New Ground a également inspiré un nombre croissant de projets d’habitat collaboratif. En 2016, le groupe parlementaire multipartite sur le logement et la prise en charge des personnes âgées a recommandé que davantage d’associations de logement soutiennent le mouvement du cohabitat pour les personnes âgées au Royaume-Uni. Le projet a également influencé la création du London Community Housing Fund, qui finance de nouveaux projets d’habitat collaboratif.
Impact environnemental
La durabilité environnementale est l’une des valeurs fondamentales de New Ground. La communauté a mis en place une stratégie de résilience climatique qui comprend des espaces verts pour cultiver des fruits et des légumes, le compostage, la collecte des eaux de pluie et des panneaux solaires pour produire de l’énergie renouvelable. Les logements sont équipés de double vitrage et de systèmes de chauffage par le sol, et ont été construits avec une isolation qui dépasse les exigences réglementaires afin de maximiser le confort et la chaleur pour les résidents.

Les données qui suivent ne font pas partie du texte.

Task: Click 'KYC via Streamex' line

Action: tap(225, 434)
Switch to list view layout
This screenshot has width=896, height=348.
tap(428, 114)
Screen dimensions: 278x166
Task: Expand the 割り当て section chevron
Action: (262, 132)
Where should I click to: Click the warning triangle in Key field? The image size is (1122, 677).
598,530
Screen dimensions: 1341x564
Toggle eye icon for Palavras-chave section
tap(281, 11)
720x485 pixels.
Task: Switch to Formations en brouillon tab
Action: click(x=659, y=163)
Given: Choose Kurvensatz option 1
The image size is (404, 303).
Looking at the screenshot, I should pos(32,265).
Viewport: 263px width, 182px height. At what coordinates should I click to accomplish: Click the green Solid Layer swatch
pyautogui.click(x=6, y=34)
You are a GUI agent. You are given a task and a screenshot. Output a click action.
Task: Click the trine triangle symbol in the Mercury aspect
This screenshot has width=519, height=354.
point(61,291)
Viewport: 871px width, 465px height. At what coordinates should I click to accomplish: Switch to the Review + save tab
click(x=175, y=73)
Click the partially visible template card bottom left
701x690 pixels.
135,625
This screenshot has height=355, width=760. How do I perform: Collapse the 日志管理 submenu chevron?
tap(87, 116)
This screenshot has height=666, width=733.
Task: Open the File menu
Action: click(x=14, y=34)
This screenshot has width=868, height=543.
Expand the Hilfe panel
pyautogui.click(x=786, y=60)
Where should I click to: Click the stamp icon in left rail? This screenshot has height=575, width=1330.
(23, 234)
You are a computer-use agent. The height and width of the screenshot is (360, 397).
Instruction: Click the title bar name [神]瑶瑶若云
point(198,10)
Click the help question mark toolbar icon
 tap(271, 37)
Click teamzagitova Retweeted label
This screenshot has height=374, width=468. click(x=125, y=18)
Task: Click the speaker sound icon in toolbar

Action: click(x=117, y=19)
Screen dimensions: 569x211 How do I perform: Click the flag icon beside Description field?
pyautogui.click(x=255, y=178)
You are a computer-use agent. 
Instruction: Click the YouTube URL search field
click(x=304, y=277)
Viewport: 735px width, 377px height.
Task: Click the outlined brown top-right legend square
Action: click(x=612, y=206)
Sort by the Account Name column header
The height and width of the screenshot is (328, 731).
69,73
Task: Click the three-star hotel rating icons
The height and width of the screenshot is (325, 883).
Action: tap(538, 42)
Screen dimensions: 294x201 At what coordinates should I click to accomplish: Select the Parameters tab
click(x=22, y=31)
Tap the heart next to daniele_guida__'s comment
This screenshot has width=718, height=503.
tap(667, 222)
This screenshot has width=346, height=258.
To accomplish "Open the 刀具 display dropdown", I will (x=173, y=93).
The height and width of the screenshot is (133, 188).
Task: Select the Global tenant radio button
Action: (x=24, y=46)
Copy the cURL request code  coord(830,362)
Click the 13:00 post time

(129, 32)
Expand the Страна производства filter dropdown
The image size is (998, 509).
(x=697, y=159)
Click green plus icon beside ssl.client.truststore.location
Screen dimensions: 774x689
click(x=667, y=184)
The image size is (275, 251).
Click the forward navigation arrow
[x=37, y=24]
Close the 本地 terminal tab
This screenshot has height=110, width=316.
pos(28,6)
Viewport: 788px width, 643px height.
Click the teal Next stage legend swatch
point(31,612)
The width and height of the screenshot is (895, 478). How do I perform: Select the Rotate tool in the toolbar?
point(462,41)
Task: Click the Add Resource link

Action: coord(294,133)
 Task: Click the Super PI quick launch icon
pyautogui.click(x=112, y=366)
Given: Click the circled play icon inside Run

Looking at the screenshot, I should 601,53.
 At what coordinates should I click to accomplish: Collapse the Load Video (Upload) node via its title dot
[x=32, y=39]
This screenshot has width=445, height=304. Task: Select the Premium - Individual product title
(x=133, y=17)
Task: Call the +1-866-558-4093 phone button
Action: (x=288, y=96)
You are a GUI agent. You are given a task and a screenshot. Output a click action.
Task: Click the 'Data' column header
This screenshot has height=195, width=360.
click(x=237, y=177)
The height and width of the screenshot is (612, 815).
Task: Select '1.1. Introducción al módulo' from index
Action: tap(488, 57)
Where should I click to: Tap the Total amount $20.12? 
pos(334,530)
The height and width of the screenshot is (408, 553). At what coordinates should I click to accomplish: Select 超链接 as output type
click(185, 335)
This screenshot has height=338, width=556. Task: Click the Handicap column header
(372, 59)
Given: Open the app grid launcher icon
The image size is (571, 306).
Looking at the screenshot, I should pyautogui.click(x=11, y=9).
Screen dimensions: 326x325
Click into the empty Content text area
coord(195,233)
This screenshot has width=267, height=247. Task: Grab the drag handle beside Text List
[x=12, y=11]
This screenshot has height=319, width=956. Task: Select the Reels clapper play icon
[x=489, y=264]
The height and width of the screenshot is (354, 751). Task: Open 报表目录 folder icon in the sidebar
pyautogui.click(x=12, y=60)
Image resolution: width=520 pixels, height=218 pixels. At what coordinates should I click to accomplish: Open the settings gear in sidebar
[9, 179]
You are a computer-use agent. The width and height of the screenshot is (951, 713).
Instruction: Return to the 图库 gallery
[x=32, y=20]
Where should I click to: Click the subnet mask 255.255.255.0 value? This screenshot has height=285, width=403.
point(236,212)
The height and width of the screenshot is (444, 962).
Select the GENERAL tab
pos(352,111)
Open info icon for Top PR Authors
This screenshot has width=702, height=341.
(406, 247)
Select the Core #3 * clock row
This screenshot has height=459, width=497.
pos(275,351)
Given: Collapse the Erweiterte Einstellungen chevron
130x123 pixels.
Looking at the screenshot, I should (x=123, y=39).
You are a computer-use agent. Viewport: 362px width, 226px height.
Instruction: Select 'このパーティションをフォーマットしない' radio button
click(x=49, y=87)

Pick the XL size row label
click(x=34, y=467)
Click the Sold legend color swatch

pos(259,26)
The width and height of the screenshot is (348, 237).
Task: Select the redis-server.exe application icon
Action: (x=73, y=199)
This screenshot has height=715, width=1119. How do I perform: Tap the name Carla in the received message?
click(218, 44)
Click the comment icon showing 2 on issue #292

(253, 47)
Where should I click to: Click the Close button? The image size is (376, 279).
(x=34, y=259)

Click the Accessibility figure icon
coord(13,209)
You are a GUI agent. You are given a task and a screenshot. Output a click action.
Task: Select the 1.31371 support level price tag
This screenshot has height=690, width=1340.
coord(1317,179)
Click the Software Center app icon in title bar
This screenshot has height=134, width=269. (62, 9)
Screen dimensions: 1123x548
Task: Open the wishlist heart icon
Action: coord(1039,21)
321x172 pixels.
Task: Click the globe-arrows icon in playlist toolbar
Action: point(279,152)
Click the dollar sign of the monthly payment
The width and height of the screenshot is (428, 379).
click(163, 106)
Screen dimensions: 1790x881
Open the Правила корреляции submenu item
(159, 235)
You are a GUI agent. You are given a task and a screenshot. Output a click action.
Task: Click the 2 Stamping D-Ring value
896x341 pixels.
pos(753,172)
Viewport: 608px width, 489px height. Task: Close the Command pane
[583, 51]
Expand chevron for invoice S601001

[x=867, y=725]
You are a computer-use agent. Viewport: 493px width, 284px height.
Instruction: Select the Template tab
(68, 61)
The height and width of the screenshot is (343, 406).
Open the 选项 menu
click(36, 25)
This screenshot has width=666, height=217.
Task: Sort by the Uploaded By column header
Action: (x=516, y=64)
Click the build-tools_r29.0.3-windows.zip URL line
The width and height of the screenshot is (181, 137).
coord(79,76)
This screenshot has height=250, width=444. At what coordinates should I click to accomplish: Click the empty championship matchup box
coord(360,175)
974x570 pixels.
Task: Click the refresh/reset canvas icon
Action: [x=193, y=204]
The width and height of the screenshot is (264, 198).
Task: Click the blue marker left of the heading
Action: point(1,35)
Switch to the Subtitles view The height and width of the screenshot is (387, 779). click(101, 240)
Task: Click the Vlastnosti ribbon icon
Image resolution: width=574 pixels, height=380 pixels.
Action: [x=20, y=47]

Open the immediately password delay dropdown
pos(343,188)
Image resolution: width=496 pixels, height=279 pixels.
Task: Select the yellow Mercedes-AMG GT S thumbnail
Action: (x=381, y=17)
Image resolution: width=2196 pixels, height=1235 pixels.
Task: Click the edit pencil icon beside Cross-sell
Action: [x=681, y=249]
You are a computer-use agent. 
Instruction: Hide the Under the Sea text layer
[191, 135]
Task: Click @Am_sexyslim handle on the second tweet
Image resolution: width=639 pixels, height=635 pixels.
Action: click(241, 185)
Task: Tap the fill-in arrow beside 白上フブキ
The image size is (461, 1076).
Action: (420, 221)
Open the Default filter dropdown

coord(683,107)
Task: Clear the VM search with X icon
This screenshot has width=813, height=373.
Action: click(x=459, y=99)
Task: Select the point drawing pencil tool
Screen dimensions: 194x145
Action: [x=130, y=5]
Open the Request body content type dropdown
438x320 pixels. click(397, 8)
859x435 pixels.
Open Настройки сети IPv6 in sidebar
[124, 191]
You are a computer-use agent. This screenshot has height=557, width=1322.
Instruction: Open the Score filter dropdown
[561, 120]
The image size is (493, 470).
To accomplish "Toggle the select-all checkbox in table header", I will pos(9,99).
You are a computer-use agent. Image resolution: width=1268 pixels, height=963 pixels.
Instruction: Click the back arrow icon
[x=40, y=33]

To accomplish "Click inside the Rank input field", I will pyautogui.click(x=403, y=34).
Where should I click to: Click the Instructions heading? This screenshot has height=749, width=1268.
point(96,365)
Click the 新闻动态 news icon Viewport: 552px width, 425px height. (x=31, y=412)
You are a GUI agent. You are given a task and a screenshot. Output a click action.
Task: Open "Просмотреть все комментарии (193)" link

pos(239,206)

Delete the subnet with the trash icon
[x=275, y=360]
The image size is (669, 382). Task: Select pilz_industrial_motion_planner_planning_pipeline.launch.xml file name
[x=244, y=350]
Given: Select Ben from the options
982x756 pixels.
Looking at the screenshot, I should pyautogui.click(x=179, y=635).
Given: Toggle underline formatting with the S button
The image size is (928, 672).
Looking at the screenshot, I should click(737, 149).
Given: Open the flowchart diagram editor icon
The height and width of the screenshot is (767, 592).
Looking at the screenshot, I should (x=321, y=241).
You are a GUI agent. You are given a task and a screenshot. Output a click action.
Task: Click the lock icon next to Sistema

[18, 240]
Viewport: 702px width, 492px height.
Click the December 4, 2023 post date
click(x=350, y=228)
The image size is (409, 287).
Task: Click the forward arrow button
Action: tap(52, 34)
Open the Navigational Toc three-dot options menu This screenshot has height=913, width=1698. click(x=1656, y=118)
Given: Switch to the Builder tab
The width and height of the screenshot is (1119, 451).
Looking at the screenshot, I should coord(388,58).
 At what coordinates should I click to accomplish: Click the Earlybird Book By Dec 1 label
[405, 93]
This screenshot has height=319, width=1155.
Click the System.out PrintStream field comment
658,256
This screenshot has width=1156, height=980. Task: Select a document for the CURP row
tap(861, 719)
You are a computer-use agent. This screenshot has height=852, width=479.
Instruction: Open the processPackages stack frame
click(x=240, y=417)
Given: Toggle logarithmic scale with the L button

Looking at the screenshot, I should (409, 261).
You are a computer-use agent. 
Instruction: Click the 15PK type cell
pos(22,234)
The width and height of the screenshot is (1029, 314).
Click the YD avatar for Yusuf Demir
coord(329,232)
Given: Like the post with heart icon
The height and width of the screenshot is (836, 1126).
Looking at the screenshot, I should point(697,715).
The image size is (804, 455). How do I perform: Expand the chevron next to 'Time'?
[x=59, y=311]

À l’avenir, la communauté espère devenir encore plus écologique en remplaçant le système de chauffage central au gaz par des pompes à chaleur aérothermiques ou géothermiques, en augmentant le nombre de panneaux solaires et en installant un réservoir sous le jardin pour récupérer davantage d’eau de pluie.
Financement
Le coût total du projet s’est élevé à 7 700 000 Livres sterling (9 524 515 dollars américains).
New Ground a reçu un financement de 1 270 000 £ (1 568 008 dollars) du Tudor Trust et une subvention d’environ 15 000 £ (18 557 dollars) de la Joseph Rowntree Foundation. L’association de logement Hanover a financé le développement et la construction, vendant les appartements aux résidents une fois le bâtiment terminé pour un prix convenu à l’avance. Ce prix variait entre 380 000 £ (470 431 dollars) et 480 000 £ (594 229 dollars), en fonction de la taille de l’appartement. Les locataires actuels ont payé leur appartement grâce à la vente de leur précédent logement.
Les appartements des associations de logement sont loués à des tarifs sociaux. À Londres, ce loyer s’élève en moyenne à 116,16 £ (141,85 dollars) par semaine. Les frais de fonctionnement pour 2022 s’élevaient à 44 000 £ (54 425 dollars), incluant le chauffage, le nettoyage et l’entretien. Ces coûts sont couverts par les frais de service et les revenus générés par les services internes de New Ground que sont le parking, la blanchisserie, les chambres d’amis, etc.
Transfert et expansion
New Ground espère inspirer d’autres initiatives de cohabitat et faire de l’habitat collaboratif une alternative viable au logement traditionnel pour les personnes âgées. Cela dépendra des réglementations locales, mais New Ground a créé un précédent important au Royaume-Uni et s’est engagé à promouvoir les avantages de l’habitat collaboratif.
La communauté travaille en étroite collaboration avec le réseau britannique du cohabitat, publiant des rapports sur la structure de New Ground et les principes de base d’un projet d’habitat collaboratif. Les membres présentent le projet aux professionnels du logement et aux résidents potentiels, en expliquant son fonctionnement et les raisons de son succès.
Avec le vieillissement de la population britannique, le besoin de logements adaptés aux personnes âgées se fera de plus en plus pressant. New Ground Cohousing est un exemple positif de modèle de logement qui ne marginalise pas, ne déqualifie pas et ne dévalorise pas les personnes âgées. S’ils sont activement encouragés et développés, ces projets d’habitat collaboratif pourraient améliorer considérablement la qualité de vie des personnes âgées, tout en réduisant la pression sur les services nationaux de santé et d’aide sociale.